Benchmarks

How to reproduce and extend the translit benchmark suite.

For published results and analysis, see Performance.

Benchmark suite overview

The benchmarks/ directory contains three tiers of benchmarks:

Script Framework Purpose Typical runtime
bench_core.rs Criterion.rs Pure-Rust microbenchmarks — measures core transforms without PyO3 overhead ~2 min
bench_pyperf.py pyperf Rigorous Python-level benchmarks with statistical analysis — translit vs competitors ~15 min
bench_quick.py stdlib timeit Quick sanity-check timing — no external dependencies beyond translit ~30 sec

Additional focused scripts:

Script Measures
bench_transliterate.py Transliteration across scripts and input sizes
bench_slugify.py Slugification with various option combinations
bench_vs_unidecode.py Head-to-head comparison against Unidecode

Quick start

# Build in release mode (critical for accurate results)
maturin develop --release

# Quick sanity check — no extra deps needed
python benchmarks/bench_quick.py

# Full rigorous suite
pip install pyperf Unidecode text-unidecode anyascii python-slugify pathvalidate
python benchmarks/bench_pyperf.py -o results.json

# View results
python -m pyperf stats results.json

Rust benchmarks (Criterion)

bench_core.rs measures the Rust implementation functions directly, bypassing PyO3. This isolates the algorithmic performance from boundary-crossing overhead.

Benchmark groups:

  • transliterate — ASCII passthrough, Latin diacritics, Cyrillic, CJK, mixed-script, language-specific (lang="ru")
  • table_lookup — per-character lookup latency for Latin extended, Cyrillic, CJK, Hangul, ASCII
  • slugify — default config, bounded with word boundary
  • fold_case — ASCII, Latin diacritics, German eszett, Greek, mixed-script
  • whitespace — messy input with control chars and zero-width, clean passthrough
  • scripts — script detection and mixed-script classification
  • grapheme — grapheme cluster length and splitting for ASCII and emoji
# Run all Criterion benchmarks
cargo bench --no-default-features

# Run a specific group
cargo bench --no-default-features -- transliterate

# Generate HTML reports (written to target/criterion/)
cargo bench --no-default-features
open target/criterion/report/index.html

Criterion automatically generates HTML reports with statistical analysis, violin plots, and regression detection. Reports are written to target/criterion/ and can be served locally.

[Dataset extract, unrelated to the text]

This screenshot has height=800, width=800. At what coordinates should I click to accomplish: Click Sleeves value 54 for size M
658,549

To compare before/after an optimization, run the baseline first, make changes, then run again — Criterion automatically compares against the previous run and reports regressions.

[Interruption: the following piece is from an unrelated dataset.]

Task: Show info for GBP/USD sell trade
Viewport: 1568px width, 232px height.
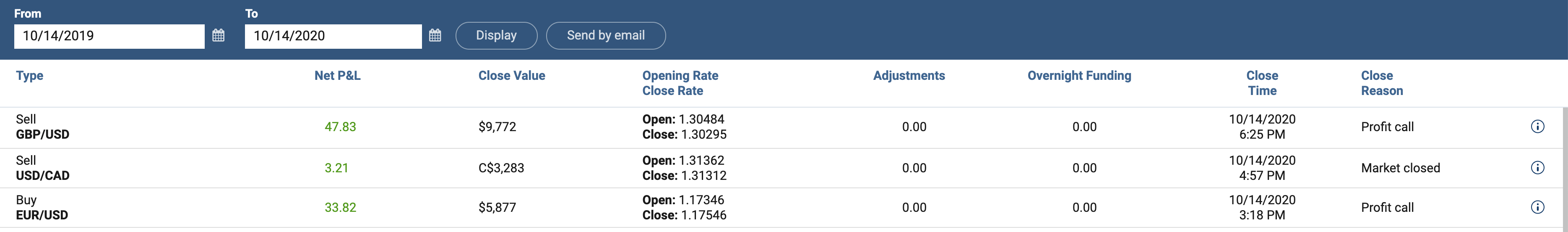Action: pyautogui.click(x=1537, y=127)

Python benchmarks (pyperf)

bench_pyperf.py is the primary Python benchmark script. It uses pyperf for rigorous statistical methodology: separate process invocations per benchmark, automatic warmup calibration, and mean ± std dev across multiple runs.

Benchmark groups:

  • transliterate — translit vs Unidecode, text-unidecode, anyascii across Latin (short/long), Cyrillic (short/long), CJK (short/long), and mixed scripts
  • slugify — translit vs python-slugify with default, long-text, and options-heavy configurations
  • normalize — translit vs unicodedata.normalize() (CPython C extension)
  • filename — translit vs pathvalidate for simple, Unicode, and adversarial inputs
  • strip_accents — translit vs pure-Python NFD + category filter
  • fold_case — translit vs str.casefold() (CPython C builtin)
  • batchtransliterate(list) and slugify(list) vs equivalent Python loops
# Full suite (~15 min, high confidence)
python benchmarks/bench_pyperf.py -o results.json

# Quick mode (~5 min, lower confidence)
python benchmarks/bench_pyperf.py --fast -o results.json

# Compare two runs (before/after optimization)
python -m pyperf compare_to baseline.json improved.json

# Detailed stats
python -m pyperf stats results.json

Input corpora

Both Python and Rust benchmarks use consistent input corpora designed to exercise different code paths:

Input Script Length Exercises
Latin short French diacritics 42 chars Flat BMP array lookup, accent handling
Latin long French repeated ×10 ~1.7 KB Throughput at document scale
Cyrillic short Russian text 45 chars Cyrillic transliteration table
Cyrillic long Russian repeated ×10 ~1.5 KB Cyrillic throughput
CJK short Chinese addresses 12 chars Hanzi→Pinyin PHF, script-transition spacing
CJK long Chinese repeated ×10 ~0.8 KB CJK throughput with space insertion
Mixed Latin + Cyrillic + CJK + diacritics 50 chars Script detection, table switching
ASCII Pure English text 11–120 chars Fast-path bypass (no Rust entry)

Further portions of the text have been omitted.